▸ Reading passage
▬▬▬▬▬▬

With temperatures dipping below freezing, one group in the area is making sure you stay warm. St. Vincent de Paul Thrift Store has begun giving away coats, jackets, boots, gloves, hats, and even snow pants from donations of winter clothing they have received from the community.
Volunteer Candace Lias said over 200 coats were given away last year. So far this year, Lias estimated more than 90 coats have been given out.
“We are a little short on kids’ coats. Maybe people who have coats their children have outgrown that are in good shape could bring them to the store so we could distribute them,” she said.
Winter outerwear give-aways will continue throughout the winter as clothing is available at the store.
“We have gloves, scarves, hats, boots, and ski pants. Someone might have to come back a second time to find something in their size, but they can always check back with us.”
Availability is limited to the donations made in a particular week.
“We don’t make a list,” Lias said yesterday on the WTYM morning radio show. “But there are always volunteers who keep their eye out for specific things. We encourage them to check with us in about a week to see if anything has come in for their size.”
The organization accepts donations of clothing or household items daily Tuesday through Saturday during preferred hours of 11AM-1PM. The store is open to the public from 10AM until 3PM those same days.
“We ask that donations are clean. Clothing with ripped pockets or frayed collars is not acceptable. We try to have clothing available that someone would be willing to give to their grandchild. We don’t want people who are in need of a coat to feel less (of a person). We also don’t have any way of washing clothes or getting them dry-cleaned, so we ask that it be done before they are brought here.”
The store at 121 Market Street went through renovations this summer and Lias said they are hoping to do more in the future.
“We re-did the front of the store. Our windows were really bad, so we re-did the windows and the doors. We are also hopeful we can get a façade grant when they become available to do more outside. We are also planning in February to do some interior work.”

▬▬▬▬▬▬

▸ Available data

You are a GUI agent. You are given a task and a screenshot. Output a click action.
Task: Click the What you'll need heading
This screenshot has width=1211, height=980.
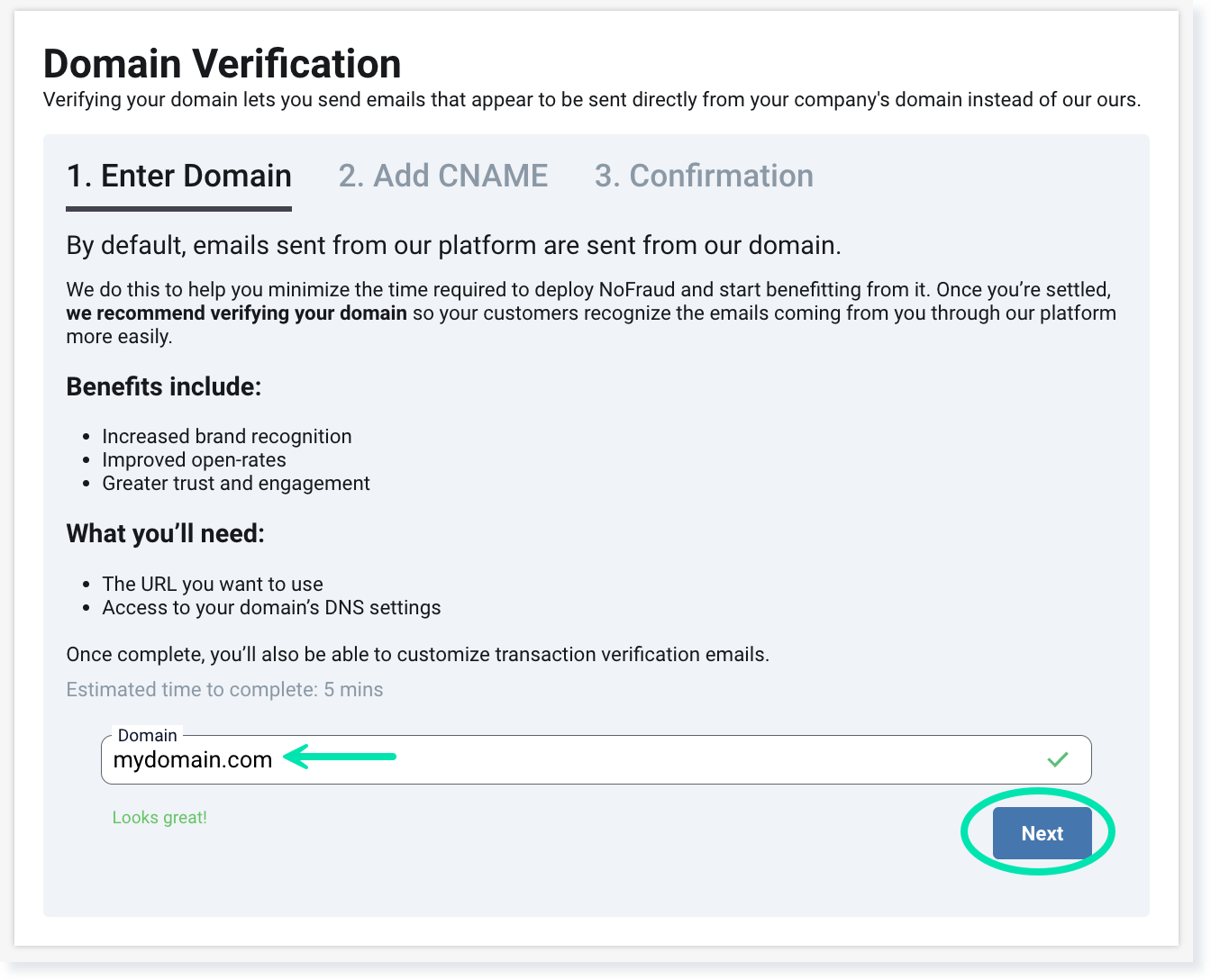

▬▬▬▬▬▬

▸ To do
Answer these questions using the article on the thrift store's winter clothing giveaway.
(a) How many coats were given away last year?
(b) During which hours does the store prefer to receive donations?
(c) What work is planned for February?

▸ Solution to the exercise
(a) Over 200 coats.
(b) From 11AM to 1PM, Tuesday through Saturday.
(c) Some interior work on the store.